Picture an AI coding assistant suggesting a database command that could drop a production table. Or an autonomous agent scanning source code, accidentally pulling secrets from private repositories. Every engineer has seen the magic in these tools, but few see the governance gaps underneath. SOC 2 for AI systems AI user activity recording was built to prove your controls are sound, yet the way AI operates today makes those controls hard to enforce. Models run in the cloud, act on dynamic data, and execute instantly. That’s efficient—and risky.
SOC 2 compliance demands you know who did what, when, and under what policy. But AI does not “sign in” like a developer. A copilot fetches data through APIs and a microservice agent may modify it without leaving human-readable logs. When auditors ask for evidence, most teams still scramble through distributed traces or chat history. Meanwhile, sensitive data may already have been exposed in a prompt or written back to a repo.
HoopAI changes that. It intercepts AI actions before they touch your infrastructure. Every command flows through Hoop’s proxy, where policy guardrails block destructive operations, sensitive fields like PII or credentials are masked in real time, and a replay log stores exactly what happened for audit. Access keys are ephemeral and scoped per AI session, so even autonomous agents stay contained under Zero Trust principles.

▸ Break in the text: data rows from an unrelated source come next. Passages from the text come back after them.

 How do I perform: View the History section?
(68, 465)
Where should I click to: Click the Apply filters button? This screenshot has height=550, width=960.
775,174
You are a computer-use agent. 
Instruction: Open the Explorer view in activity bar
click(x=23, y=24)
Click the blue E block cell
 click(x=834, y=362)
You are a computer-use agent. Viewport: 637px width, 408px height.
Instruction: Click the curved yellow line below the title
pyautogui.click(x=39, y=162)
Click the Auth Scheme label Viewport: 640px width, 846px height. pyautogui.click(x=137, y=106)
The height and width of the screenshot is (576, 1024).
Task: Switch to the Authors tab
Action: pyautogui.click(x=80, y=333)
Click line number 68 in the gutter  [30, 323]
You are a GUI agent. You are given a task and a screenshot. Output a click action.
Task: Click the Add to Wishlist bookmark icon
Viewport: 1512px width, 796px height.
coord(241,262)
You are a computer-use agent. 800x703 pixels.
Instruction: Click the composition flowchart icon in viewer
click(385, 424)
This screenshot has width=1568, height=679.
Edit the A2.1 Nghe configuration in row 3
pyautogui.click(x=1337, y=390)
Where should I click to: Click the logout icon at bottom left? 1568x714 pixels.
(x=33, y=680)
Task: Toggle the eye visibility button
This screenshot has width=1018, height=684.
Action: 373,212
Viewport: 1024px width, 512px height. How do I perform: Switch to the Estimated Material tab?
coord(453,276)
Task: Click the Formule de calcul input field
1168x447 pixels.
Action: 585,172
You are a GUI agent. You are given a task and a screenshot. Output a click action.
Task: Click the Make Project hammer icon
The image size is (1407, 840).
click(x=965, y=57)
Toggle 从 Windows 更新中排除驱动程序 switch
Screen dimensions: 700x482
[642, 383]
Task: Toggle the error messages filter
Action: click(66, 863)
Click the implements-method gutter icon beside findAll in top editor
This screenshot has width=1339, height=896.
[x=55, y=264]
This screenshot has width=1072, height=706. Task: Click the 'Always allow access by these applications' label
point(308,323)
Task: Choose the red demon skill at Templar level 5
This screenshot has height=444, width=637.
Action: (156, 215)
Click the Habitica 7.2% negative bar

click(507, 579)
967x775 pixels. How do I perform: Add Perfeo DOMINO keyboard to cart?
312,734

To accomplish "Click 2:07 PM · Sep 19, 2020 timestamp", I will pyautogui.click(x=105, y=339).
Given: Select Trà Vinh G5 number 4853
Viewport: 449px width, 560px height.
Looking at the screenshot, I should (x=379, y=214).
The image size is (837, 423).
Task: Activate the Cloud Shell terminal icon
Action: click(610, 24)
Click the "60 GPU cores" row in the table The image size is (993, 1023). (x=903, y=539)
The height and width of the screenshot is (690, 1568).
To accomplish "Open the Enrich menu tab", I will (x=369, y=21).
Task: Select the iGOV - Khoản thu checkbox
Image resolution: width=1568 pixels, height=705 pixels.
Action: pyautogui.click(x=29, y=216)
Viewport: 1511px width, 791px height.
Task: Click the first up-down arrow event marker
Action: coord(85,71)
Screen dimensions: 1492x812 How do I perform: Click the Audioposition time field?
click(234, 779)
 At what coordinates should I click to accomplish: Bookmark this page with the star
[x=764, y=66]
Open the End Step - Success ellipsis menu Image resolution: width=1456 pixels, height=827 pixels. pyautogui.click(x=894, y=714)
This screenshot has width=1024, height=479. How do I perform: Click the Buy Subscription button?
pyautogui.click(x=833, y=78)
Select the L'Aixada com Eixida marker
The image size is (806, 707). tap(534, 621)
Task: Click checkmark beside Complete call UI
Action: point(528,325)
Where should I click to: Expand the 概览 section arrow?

Here’s what happens under the hood. You place HoopAI between any model—OpenAI, Anthropic, or a local LLM—and your internal APIs, servers, or databases. The model still receives context and responds normally, but every action request is validated by policy written once and enforced everywhere. The result is SOC 2-grade observability for non-human identities, complete with instant user activity recording that never misses a token or approval.